SWBAT identify the complement of a set

Complements of a set represent everything that is not in the set.

15 minutes

After we have introduced the notation for the intersection, union, set builder notation and subset notation, students are ready to work with the complement of a set. I could have introduced the complement earlier, but many of the problems we deal with attach previous concepts to the complement questions.

I start with the symbols associated with the complement of a set. As I mentioned in previous lessons, I think this is a powerful way of hooking students into the world of set notation. They will begin to see the value of mathematics as a language as well as a problem solving tool.

After we establish a basic working definition of complement, we ask students to write their own version of the definition. Students might write something like, “A^{~} represents all the stuff not in the set A.” Then we continue to develop the definition of a complement using a Venn Diagram with two sets and another with 4. I leave the diagrams blank and fill them in with numbers as we teach. I highlight the significance of certain overlapping regions and stress that the complement of one set is simply not another because many sets live in a universe of numbers beyond their own. For example, A might equal {1,2,3} and B might equal {3,4,5}. The complement of A might just by 4 and 5, but what if A and B were subsets of an entire number universe including all natural numbers. Then the complement of A would {4,5,6,7,8,…}. By thinking carefully about the universe of numbers in which each set lives changes a problem with a small answer to one with an infinite answer.

We then support this with a Venn diagram representing two sets and then another representing 3.

30 minutes

The variety of questions from this lesson combine work from the previous lessons. Students navigate through questions using set notation, intersection etc.

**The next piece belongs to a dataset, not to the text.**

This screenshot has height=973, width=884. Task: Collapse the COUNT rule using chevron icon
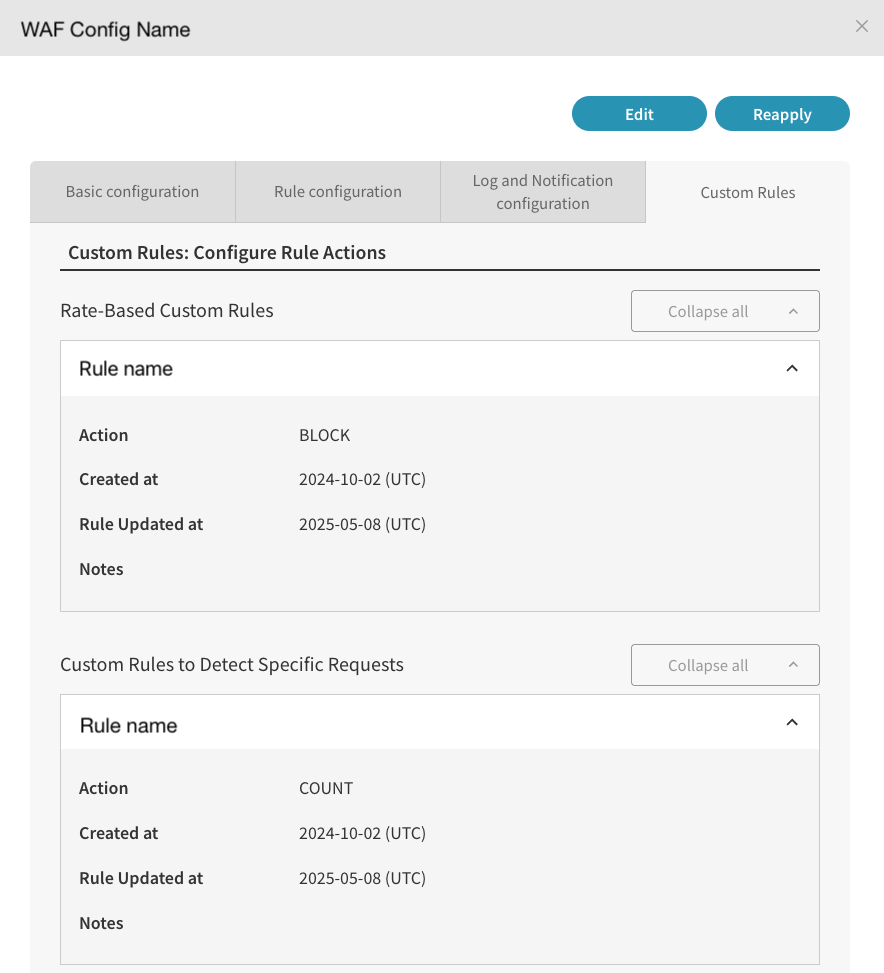792,722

I partner students up and have them work on the complement problems from our Set Builder Template: Set Builder Template

My goal is to gather misconceptions for the summary and scoop up interesting algorithms and strategies. However, the way I circulate so fast around the room is to quickly engage students on the concept of a complement by drawing several types of Venn Diagrams and asking them questions to follow up and assess their understanding of the start up. For example, I might draw two intersecting circles, label one as A and the other as B and then make a comment, "Sue told me that the complement of A is *everything* in B. What do you think?" This question is meant to help students realize that the intersection of A and B is not included in the complement. To follow up, I might ask them to create a scenario where Sue is correct. "Could you draw to circles so that the complement of A is *everything in B?*" Here the goal would be to draw two mutually exclusive circles. "Is it possible to draw a diagram so that the complement of A is *nothing in B?"* Here their only option is to make B a subset of A or exactly equal to A."

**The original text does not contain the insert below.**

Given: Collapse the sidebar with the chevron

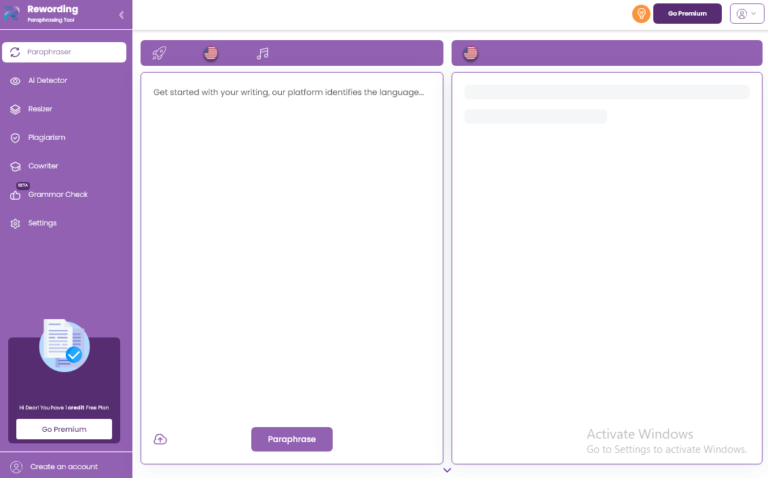Looking at the screenshot, I should point(121,15).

These conversations and their responses really help me think about the class discussion at the end.

15 minutes

I review any question that students had unique approaches or questions around, but I like make sure I cover Problem_15. This question is confusing because students find the complement to a set and get {1,2,5,7,9,12}. However the question asks students to list their answer in set notation. Students attempt to use set builder notation, but that is quite difficult as there is no easy way to define these numbers. It is important to help students realize that they can just list the numbers in a pair of brackets in these types of situations.